Supplied data Block Start

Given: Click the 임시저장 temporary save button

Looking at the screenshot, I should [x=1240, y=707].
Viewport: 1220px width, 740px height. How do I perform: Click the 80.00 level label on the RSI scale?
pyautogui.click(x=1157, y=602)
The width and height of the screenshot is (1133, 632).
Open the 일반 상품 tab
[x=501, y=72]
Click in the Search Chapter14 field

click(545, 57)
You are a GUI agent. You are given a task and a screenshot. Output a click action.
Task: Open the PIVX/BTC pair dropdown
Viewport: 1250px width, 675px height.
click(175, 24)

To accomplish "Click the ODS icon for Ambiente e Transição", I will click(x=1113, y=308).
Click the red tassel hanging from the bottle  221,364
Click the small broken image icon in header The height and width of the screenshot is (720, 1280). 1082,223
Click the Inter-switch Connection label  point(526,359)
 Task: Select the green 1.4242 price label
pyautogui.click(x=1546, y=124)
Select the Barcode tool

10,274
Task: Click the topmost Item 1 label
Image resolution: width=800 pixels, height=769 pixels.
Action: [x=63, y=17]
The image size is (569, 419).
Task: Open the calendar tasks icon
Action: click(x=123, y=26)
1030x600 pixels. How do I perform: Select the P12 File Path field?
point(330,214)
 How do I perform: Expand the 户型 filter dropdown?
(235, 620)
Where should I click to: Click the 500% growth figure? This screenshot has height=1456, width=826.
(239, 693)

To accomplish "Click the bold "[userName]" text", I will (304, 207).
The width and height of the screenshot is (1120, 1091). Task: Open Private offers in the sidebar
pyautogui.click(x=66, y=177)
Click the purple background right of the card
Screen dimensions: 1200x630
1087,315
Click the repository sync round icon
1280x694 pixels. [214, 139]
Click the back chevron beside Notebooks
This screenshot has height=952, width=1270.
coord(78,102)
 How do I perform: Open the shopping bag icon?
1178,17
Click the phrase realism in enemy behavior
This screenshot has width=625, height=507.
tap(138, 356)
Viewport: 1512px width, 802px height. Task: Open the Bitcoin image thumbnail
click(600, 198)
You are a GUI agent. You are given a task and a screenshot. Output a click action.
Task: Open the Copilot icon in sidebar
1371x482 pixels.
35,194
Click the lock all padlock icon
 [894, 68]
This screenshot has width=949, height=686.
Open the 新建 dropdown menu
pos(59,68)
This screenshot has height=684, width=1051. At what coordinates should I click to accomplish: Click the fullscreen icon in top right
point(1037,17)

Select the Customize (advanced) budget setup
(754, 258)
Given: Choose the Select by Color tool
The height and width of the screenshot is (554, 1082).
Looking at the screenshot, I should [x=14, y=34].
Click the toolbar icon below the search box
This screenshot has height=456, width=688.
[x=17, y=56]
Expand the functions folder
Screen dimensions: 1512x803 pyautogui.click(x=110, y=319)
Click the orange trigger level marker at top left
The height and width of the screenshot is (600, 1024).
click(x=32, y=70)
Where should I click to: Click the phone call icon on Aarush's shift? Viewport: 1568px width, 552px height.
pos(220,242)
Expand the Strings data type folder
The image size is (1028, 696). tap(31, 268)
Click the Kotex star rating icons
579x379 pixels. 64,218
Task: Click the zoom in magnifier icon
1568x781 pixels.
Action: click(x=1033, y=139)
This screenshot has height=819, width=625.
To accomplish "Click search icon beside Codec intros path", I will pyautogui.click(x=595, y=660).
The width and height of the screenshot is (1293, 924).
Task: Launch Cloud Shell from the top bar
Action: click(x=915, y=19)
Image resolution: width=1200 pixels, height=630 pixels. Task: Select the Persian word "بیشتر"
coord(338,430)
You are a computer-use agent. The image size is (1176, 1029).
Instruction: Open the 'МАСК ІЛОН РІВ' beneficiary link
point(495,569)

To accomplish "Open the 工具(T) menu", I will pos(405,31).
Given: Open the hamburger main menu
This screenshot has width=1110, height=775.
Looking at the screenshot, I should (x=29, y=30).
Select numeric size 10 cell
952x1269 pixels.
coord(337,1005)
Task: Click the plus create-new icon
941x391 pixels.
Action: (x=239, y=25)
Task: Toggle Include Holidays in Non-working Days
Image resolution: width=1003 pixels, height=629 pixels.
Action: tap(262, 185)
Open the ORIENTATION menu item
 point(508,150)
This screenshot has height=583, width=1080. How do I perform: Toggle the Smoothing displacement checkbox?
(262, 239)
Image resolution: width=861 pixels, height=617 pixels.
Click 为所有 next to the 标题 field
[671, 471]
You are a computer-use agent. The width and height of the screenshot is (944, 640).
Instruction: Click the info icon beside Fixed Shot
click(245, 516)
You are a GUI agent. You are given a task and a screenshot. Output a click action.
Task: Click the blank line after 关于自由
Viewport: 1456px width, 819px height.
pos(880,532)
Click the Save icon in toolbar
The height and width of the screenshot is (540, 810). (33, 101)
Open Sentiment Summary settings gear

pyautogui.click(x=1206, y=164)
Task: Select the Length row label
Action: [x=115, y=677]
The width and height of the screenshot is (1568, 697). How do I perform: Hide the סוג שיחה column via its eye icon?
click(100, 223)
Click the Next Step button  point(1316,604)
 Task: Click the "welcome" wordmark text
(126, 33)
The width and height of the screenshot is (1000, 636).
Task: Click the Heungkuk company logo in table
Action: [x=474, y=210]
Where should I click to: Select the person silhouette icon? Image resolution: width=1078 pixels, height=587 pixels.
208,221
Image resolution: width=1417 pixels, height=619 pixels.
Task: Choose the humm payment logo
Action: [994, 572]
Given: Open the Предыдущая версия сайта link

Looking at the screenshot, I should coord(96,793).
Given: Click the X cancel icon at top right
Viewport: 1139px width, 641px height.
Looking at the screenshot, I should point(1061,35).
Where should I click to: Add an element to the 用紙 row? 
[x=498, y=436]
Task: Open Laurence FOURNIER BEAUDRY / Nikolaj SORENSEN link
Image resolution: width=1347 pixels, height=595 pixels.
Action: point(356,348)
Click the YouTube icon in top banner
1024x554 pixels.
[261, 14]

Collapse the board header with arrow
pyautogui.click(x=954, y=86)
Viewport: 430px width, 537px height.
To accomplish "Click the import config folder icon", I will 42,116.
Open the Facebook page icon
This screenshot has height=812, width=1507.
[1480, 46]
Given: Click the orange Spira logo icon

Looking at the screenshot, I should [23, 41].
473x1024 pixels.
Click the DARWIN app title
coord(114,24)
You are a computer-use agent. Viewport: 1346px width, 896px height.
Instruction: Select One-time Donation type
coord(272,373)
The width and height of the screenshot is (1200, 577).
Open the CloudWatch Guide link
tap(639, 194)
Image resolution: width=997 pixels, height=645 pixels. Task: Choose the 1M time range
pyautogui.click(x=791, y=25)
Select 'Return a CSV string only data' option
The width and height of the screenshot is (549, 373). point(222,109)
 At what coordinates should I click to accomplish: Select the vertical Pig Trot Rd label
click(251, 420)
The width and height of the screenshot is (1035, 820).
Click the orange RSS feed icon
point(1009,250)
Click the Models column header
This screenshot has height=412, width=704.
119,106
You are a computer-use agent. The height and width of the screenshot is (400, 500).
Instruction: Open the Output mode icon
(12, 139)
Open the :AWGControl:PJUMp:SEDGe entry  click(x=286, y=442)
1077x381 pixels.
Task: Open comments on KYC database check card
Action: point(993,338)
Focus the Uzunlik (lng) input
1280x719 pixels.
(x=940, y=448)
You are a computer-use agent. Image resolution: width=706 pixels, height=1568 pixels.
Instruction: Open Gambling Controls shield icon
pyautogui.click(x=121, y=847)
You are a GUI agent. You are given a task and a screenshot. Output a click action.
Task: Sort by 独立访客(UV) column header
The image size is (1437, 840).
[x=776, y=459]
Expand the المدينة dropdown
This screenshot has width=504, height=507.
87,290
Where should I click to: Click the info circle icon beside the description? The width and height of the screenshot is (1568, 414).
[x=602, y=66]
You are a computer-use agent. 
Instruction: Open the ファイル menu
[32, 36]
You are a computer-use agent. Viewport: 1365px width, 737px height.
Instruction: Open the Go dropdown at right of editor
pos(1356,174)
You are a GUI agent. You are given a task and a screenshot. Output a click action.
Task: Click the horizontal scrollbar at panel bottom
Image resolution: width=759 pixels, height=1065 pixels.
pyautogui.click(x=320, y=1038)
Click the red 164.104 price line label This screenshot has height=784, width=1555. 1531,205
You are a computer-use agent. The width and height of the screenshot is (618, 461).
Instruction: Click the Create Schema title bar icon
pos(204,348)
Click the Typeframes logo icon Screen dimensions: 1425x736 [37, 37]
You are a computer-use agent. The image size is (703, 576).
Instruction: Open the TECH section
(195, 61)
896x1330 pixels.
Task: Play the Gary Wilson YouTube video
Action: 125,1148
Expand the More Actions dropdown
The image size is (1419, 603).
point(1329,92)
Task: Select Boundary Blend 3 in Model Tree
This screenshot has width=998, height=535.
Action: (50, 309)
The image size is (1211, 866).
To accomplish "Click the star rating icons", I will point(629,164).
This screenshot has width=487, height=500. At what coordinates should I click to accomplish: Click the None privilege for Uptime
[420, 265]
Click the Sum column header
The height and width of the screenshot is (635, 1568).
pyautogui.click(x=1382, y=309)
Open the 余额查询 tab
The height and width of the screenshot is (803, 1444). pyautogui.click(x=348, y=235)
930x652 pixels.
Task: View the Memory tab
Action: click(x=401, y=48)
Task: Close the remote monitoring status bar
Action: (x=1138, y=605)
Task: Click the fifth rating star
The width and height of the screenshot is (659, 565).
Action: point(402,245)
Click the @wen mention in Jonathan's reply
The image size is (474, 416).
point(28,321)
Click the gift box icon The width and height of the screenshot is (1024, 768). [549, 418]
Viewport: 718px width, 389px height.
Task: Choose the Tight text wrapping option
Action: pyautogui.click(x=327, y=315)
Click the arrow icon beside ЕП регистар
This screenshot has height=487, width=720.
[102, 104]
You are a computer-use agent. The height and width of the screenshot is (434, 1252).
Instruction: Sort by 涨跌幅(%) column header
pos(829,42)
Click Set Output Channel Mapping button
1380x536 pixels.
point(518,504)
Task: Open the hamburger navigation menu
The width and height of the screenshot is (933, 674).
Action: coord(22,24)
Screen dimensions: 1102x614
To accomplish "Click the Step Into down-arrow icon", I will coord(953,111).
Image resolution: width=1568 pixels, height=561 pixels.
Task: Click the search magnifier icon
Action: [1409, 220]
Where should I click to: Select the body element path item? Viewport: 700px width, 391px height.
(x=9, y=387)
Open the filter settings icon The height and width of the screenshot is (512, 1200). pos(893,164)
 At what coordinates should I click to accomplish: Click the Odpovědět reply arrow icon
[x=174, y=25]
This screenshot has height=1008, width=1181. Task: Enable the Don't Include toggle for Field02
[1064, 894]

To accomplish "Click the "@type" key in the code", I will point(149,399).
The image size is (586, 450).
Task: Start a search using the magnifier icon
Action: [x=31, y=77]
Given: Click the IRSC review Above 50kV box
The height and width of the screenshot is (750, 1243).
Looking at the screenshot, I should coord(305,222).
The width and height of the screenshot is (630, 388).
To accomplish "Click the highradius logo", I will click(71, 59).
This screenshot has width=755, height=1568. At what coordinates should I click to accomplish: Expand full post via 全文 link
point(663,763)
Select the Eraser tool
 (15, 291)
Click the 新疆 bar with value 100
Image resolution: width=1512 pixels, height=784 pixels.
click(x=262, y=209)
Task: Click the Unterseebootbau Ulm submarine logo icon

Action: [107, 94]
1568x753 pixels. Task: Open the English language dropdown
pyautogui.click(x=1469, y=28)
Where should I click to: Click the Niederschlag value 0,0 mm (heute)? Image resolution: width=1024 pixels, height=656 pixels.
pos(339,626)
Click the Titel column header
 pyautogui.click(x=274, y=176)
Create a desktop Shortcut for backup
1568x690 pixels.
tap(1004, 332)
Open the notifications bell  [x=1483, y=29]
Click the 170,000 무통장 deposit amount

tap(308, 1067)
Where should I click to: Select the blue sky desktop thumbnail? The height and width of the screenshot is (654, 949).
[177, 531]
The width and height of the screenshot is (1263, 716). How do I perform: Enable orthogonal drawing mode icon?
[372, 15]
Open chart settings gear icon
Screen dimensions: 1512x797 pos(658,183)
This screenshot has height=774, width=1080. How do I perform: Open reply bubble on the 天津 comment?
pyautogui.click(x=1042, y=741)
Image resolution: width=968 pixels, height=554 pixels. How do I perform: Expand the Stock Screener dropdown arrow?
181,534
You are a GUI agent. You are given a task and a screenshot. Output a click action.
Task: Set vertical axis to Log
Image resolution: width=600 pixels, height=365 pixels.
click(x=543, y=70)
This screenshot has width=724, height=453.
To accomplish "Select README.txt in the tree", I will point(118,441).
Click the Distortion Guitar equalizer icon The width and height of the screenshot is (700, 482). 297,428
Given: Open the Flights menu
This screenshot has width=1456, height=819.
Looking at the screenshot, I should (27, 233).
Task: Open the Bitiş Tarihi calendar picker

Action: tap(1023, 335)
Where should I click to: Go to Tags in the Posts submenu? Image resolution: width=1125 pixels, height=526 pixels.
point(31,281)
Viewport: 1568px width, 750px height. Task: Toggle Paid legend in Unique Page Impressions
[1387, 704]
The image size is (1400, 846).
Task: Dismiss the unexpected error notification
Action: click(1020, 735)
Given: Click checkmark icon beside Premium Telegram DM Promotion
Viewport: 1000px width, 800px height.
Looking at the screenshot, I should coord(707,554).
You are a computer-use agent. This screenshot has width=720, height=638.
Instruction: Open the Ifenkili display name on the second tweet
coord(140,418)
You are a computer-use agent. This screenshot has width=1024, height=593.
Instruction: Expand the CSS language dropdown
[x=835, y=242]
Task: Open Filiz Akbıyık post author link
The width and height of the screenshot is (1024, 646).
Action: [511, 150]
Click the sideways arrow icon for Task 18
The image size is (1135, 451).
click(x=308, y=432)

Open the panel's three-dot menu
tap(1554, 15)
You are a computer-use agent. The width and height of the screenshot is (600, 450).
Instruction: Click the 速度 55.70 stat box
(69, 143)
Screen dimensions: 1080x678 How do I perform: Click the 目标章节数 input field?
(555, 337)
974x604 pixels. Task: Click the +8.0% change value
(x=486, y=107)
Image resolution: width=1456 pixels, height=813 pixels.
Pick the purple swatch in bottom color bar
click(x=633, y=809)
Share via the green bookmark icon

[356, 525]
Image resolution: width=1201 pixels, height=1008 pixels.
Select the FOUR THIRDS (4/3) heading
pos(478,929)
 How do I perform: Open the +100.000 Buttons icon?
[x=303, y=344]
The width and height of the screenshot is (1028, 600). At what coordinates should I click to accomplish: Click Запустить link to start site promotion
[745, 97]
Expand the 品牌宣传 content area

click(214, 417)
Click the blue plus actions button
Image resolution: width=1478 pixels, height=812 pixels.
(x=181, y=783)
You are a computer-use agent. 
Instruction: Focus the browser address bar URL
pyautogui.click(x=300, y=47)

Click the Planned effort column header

Supplied data Block End

**Work item**
Only one stretch of the data above is needed. Restate it word for word, from the line containing "This screenshot has height=412, width=704." through the line containing "Task: Sort by 独立访客(UV) column header", both ends included.

**Solution below**
This screenshot has height=412, width=704.
119,106
You are a computer-use agent. The height and width of the screenshot is (400, 500).
Instruction: Open the Output mode icon
(12, 139)
Open the :AWGControl:PJUMp:SEDGe entry  click(x=286, y=442)
1077x381 pixels.
Task: Open comments on KYC database check card
Action: point(993,338)
Focus the Uzunlik (lng) input
1280x719 pixels.
(x=940, y=448)
You are a computer-use agent. Image resolution: width=706 pixels, height=1568 pixels.
Instruction: Open Gambling Controls shield icon
pyautogui.click(x=121, y=847)
You are a GUI agent. You are given a task and a screenshot. Output a click action.
Task: Sort by 独立访客(UV) column header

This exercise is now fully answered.